程处默最近没回过家还真不知道这事,连忙问道:“你答应了吗?”
“你说呢,答应的话你能抄的那么顺利吗?”程咬金冷笑道:“老子再混账也不可能拆自己儿子的台啊。”
“这种事要么不做,要么就做绝,他们已经在你手里吃了亏,不可能因为你高抬贵手而感激,相反事后你发的善心极可能变成对付你的有利工具,所以老子为什么要让,既然得罪了就往死里弄。”
想象一下,当时如果真高抬贵手,抬高收购价弥补士族的损失,事后士族肯定会用弥补回来的这部分打击报复。
永远别相信士族的良心,更别指望他们会感恩。
程处默竖大拇指赞道:“老爹,还是您英明,没说的,这次的钱分你一半。”
想到赚来的庞大利润程咬金就一阵兴奋,强忍着嗷叫的冲动整理官服道:“先上朝。”
程处默回到门口继续站岗。
程咬金进殿找到自己位置站定,等了片刻李二到了,穿着冕服带着旒冠,在太监婢女的簇拥下走到龙椅前坐定。
百官行礼山呼万岁。
没营养的废话说完,卢庆之出列拜道:“陛下,臣参殿前侍卫程处默,此贼扰乱东市哄抬粮价,导致流民饿死,百姓损失惨重,请陛下严查。”

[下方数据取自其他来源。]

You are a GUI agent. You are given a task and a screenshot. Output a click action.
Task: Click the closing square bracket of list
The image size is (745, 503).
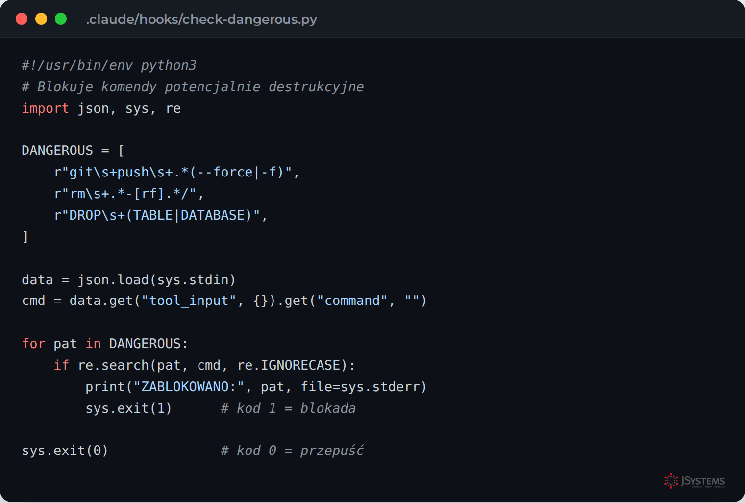pos(25,237)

话音刚落,队列中便呼啦啦站出一群,齐齐拜道:“臣附议。”
李二看着近三分之二的官员同时出列,眼皮不自然的抖了几下。
他就知道,这次的菜太硬,好吃难消化,无奈扫视一圈,最后看向程咬金。
现在程咬金才是他的铁杆盟友,不为他李二撑腰也得为自己儿子撑腰不是。
程咬金秒懂,挥着笏板说道:“一派胡言,关中遭灾导致粮价暴涨,最高的时候已经超过一千了,每斗千文别说百姓,在场的有几个人吃的起?”
“粮价涨到云端的时候是谁率先降价,让百姓买得起低价粮的,是殿前侍卫程处默。”
“程处默宁愿自己蒙受损失也要给百姓一口饭吃,做错了吗?”
“若非程处默腰斩粮价,现在粮价怕都飙到两千文了吧,说他哄抬粮价导致流民饿死,你们说这话不觉得脸红吗?”

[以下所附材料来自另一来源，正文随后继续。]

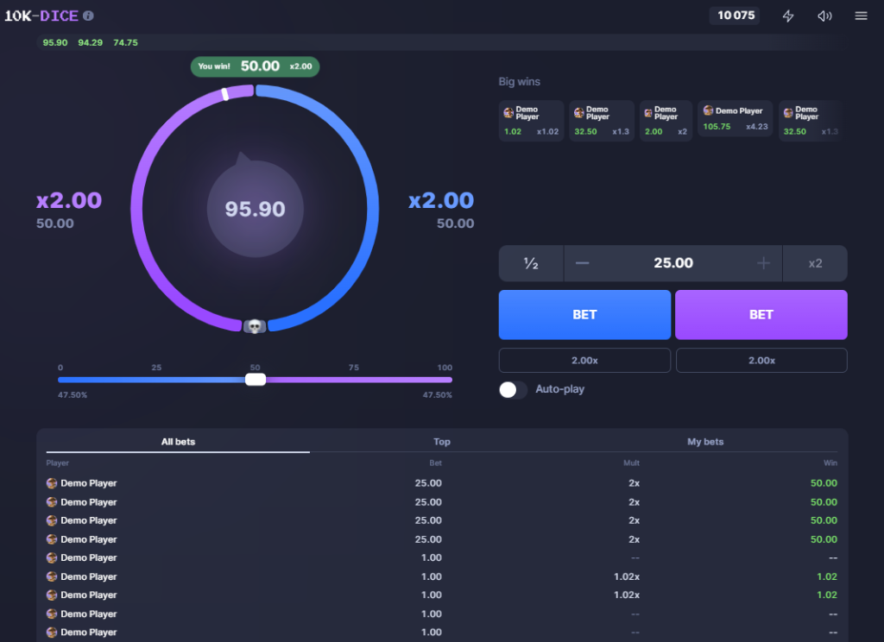Switch to the Top tab

coord(442,442)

程咬金行礼拜道:“陛下,粮价居高不下之时,程处默及时出手力挽狂澜,主动降价售粮让百姓吃饱饭,这可是救民于水火的善举啊,此举对百姓对大唐功莫大焉,臣以为此人该赏,大赏特赏。”
“放屁。”卢庆之立即反驳道:“既是救民之善举,为何不一开始就降到底,忽上忽下肆意操纵粮价,知道害的多少商户血本无归,害的多少百姓买不起粮饿死街头吗?”
程咬金反驳道:“商户血本无归那是他们活该,趁着灾难抬高粮价,大发国难财还有理了?”
“至于街头饿死的百姓,这笔账凭什么算到程处默的头上,或者说凭什么算到程处默一人头上,难道其他高价卖粮的商户就没有责任?”
卢庆之语塞。
另一名叫郑侗的官员上前接替,反驳道:“宿国公,你说东市商户发国难财,但别忘了这次赚的最多的是谁,是程处默?”
“根据粗略估算,此次事件程处默赚粮数千万石,钱数百万贯,你告诉我这些钱是怎么赚的,从谁手里赚的?”
“如此巨款若是落到难民手里能救回多少人,程处默为一己之私将钱粮收入囊中又会害死多少人,他这么贪婪合适吗,合理吗,合大唐律法吗?”